Bond issuance sizes in the ESG space are growing, and the average size of the deals are growing too. The proportion of benchmark-sized deals – measured by the Climate Bond Initiative (CBI) as over US$500 million – globally in the past year increased to 64% of the total, up from 56% in 2017, while the total volume of issuance has nearly doubled in that period from US$156.9 billion to US$290.1 billion.
That puts the deals at benchmark size up from US$87.9 billion in 2017 to US$185.6 billion in 2020, which in one sense is good news. As deals become concentrated the frequency with which buy-side traders repeat the processes involved in getting allocations reduces.

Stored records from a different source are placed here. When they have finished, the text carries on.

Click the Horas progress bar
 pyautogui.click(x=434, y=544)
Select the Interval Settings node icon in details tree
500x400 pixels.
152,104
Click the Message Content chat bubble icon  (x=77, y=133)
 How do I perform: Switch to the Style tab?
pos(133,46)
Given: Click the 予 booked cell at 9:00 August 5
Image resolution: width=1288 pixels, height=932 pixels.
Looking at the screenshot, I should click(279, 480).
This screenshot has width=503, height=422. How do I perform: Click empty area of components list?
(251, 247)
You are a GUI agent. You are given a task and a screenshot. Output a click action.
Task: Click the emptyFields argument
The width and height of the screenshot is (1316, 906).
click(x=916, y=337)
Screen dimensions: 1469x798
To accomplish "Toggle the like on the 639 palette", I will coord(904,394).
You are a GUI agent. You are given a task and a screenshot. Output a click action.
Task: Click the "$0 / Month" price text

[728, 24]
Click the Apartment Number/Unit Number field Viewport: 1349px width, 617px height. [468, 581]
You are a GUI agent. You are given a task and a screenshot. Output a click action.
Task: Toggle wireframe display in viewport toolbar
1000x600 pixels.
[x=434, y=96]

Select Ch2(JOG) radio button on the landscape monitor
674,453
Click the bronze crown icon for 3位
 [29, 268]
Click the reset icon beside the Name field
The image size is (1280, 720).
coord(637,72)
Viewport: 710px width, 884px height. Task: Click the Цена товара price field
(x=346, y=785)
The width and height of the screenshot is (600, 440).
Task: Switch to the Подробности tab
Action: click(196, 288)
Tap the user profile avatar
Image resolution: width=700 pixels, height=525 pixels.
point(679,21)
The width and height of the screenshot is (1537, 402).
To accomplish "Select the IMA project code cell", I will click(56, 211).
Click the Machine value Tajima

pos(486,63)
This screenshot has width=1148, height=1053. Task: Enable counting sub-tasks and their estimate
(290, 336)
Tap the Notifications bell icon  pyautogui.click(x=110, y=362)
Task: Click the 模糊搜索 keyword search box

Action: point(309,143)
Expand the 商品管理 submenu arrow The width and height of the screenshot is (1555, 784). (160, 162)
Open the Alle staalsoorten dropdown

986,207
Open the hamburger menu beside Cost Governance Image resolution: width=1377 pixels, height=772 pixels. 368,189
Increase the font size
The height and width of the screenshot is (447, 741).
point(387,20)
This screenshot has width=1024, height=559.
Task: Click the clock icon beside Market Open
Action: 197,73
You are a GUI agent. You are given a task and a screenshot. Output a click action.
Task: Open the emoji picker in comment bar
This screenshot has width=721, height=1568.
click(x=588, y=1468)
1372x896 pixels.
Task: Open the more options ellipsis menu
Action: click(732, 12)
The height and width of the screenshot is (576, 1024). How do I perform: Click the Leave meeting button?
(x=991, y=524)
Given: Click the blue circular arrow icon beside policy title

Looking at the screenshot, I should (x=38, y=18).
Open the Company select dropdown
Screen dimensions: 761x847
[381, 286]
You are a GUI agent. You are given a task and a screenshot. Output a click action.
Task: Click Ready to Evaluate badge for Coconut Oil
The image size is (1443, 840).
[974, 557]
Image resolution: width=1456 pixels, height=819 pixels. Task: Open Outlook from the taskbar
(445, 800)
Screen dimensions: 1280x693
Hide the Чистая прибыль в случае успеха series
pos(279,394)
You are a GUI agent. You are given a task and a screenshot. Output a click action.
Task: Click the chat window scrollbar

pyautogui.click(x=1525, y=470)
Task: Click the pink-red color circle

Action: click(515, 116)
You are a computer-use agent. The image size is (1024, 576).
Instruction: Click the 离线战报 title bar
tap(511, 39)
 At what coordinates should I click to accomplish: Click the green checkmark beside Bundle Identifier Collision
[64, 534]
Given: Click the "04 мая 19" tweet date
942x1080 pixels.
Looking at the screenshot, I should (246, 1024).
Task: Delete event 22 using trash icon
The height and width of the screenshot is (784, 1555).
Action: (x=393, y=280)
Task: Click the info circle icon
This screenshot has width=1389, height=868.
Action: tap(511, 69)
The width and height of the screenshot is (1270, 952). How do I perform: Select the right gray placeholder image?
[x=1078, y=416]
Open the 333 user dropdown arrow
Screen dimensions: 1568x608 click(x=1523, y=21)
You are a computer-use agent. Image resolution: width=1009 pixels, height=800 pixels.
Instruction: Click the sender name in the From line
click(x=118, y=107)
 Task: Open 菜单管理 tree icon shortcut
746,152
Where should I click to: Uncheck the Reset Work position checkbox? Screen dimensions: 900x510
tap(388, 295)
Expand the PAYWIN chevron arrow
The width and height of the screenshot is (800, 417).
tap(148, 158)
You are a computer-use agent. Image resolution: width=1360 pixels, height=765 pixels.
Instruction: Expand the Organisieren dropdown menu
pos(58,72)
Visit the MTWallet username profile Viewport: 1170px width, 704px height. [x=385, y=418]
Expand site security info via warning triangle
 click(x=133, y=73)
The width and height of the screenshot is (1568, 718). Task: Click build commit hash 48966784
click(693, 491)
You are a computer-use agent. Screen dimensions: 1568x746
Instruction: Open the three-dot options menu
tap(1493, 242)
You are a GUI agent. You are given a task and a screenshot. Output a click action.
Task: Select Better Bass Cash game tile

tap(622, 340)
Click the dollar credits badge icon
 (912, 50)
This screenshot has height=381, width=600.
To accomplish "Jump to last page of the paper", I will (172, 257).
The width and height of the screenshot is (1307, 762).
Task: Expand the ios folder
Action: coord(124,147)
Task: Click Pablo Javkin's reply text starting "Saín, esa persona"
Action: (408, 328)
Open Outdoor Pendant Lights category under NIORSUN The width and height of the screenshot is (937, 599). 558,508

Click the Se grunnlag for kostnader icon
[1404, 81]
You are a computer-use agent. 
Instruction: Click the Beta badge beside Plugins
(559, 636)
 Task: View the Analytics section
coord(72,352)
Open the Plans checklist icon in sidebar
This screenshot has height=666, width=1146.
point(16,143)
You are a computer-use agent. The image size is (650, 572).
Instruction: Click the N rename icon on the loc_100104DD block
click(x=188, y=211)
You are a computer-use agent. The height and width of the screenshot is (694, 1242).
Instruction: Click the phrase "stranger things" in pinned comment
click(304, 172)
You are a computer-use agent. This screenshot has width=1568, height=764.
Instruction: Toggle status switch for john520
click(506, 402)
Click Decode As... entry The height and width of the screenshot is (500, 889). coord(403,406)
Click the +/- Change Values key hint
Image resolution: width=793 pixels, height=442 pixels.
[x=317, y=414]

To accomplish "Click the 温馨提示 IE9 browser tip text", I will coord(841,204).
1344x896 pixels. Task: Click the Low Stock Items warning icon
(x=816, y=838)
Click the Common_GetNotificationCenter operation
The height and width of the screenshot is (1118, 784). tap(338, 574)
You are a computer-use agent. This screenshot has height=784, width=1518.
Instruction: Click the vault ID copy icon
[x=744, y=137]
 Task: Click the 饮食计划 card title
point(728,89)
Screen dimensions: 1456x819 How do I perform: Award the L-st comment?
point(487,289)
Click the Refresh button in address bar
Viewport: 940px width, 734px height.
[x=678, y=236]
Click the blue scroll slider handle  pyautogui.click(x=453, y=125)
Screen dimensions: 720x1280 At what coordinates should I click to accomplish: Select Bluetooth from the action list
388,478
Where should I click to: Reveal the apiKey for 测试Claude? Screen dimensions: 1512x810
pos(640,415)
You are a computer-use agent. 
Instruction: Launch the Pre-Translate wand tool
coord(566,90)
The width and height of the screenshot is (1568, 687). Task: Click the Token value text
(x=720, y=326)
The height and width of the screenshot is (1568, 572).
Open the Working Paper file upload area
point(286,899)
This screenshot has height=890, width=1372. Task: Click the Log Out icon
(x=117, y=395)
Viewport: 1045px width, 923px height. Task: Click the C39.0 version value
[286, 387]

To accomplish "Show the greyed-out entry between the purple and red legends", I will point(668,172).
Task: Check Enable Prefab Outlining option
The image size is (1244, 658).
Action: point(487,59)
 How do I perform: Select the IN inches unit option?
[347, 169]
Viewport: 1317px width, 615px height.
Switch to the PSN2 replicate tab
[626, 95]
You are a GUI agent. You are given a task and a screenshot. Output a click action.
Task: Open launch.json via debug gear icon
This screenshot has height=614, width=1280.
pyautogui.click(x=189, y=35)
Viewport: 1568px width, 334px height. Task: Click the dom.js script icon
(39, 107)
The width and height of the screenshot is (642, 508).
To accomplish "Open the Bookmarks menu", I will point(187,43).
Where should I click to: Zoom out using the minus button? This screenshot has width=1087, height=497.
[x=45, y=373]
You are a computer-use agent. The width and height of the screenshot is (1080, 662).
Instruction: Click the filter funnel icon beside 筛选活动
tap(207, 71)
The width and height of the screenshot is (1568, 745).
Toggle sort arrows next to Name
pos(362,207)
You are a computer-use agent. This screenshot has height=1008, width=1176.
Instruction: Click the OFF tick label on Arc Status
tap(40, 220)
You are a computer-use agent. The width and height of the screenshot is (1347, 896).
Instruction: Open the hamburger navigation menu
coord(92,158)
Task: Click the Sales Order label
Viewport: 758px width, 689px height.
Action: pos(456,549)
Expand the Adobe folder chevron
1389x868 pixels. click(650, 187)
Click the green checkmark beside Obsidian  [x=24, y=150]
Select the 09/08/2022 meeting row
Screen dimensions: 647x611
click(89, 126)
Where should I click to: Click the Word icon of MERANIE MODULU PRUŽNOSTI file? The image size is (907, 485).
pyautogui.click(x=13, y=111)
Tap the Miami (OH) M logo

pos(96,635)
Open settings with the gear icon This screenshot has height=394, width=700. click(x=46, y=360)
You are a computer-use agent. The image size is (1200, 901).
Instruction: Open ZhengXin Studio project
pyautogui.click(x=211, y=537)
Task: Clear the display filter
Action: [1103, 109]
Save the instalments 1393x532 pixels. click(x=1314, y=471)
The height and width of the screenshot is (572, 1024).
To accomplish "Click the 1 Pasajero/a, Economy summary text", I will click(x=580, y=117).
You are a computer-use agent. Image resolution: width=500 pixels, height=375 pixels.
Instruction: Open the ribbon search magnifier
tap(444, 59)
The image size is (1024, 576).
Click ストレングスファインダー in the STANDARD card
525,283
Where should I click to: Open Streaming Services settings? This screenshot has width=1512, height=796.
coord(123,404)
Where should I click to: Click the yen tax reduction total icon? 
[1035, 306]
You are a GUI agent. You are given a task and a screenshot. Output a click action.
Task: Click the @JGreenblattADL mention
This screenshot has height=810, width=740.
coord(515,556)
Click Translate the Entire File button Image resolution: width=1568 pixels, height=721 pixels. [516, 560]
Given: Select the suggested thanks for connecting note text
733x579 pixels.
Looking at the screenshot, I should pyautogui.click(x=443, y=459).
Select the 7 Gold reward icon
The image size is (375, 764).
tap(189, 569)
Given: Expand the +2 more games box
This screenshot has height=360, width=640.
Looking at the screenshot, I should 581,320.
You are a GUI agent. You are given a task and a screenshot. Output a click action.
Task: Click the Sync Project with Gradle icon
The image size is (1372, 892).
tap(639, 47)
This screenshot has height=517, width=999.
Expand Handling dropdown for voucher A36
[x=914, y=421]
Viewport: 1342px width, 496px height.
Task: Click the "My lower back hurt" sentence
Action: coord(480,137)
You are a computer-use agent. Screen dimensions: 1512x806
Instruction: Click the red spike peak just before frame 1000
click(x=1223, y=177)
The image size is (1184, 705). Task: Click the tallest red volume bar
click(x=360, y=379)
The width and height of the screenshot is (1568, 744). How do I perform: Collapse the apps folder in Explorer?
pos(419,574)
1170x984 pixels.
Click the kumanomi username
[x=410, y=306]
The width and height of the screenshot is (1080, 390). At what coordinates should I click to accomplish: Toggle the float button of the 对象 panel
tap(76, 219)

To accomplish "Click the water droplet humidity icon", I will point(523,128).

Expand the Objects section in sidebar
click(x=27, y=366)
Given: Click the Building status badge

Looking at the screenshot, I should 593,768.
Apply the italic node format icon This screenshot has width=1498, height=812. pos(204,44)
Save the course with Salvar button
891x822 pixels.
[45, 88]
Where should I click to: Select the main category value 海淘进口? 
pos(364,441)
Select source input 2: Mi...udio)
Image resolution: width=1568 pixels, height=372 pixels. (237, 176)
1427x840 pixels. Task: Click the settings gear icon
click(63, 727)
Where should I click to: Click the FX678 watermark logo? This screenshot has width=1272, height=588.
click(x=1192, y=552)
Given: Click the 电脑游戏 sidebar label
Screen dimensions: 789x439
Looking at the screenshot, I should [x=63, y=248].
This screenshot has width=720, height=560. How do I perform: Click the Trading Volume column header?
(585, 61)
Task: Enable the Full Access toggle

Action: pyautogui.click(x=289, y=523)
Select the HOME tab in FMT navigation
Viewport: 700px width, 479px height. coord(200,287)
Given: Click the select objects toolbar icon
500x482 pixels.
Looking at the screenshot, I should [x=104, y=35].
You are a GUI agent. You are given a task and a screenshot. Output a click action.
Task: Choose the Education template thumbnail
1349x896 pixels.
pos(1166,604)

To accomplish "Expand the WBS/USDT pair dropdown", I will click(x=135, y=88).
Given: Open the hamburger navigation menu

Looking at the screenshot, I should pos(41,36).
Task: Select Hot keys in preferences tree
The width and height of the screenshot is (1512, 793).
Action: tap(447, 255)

Primary markets are a key source of fixed income assets with many buy-and-hold funds in the green space hoovering up new issues as soon as they come to market. The composition of issuers is changing significantly year-on-year, with volume of bonds issued by non-financial corporates doubling between 2018 and 2019, then government-backed green bond issuance doubling between 2019 and 2020.
In 2021 the level of issuance has already reached US$230 billion by 23rd July, according to CBI data and although investment manager NNIP has predicted this year would see new issues of US$300 billion, it seems clear that level could be surpassed. Fund managers are also seeing continued appetite amongst investors, creating a tension between available supply and demand. In secondary markets voluems have also grown, with MarketAxess reporting US$13 billion worth of green bonds traded in Q2 2021, up from US$6 billion in Q2 2020.
The one market in which issuance will be more of a concern is the US, which has an outsized number of bond issues to the value being raised. If primary markets platforms prove a success this year in the North American market that may ease some of the pressure on buy-side desks.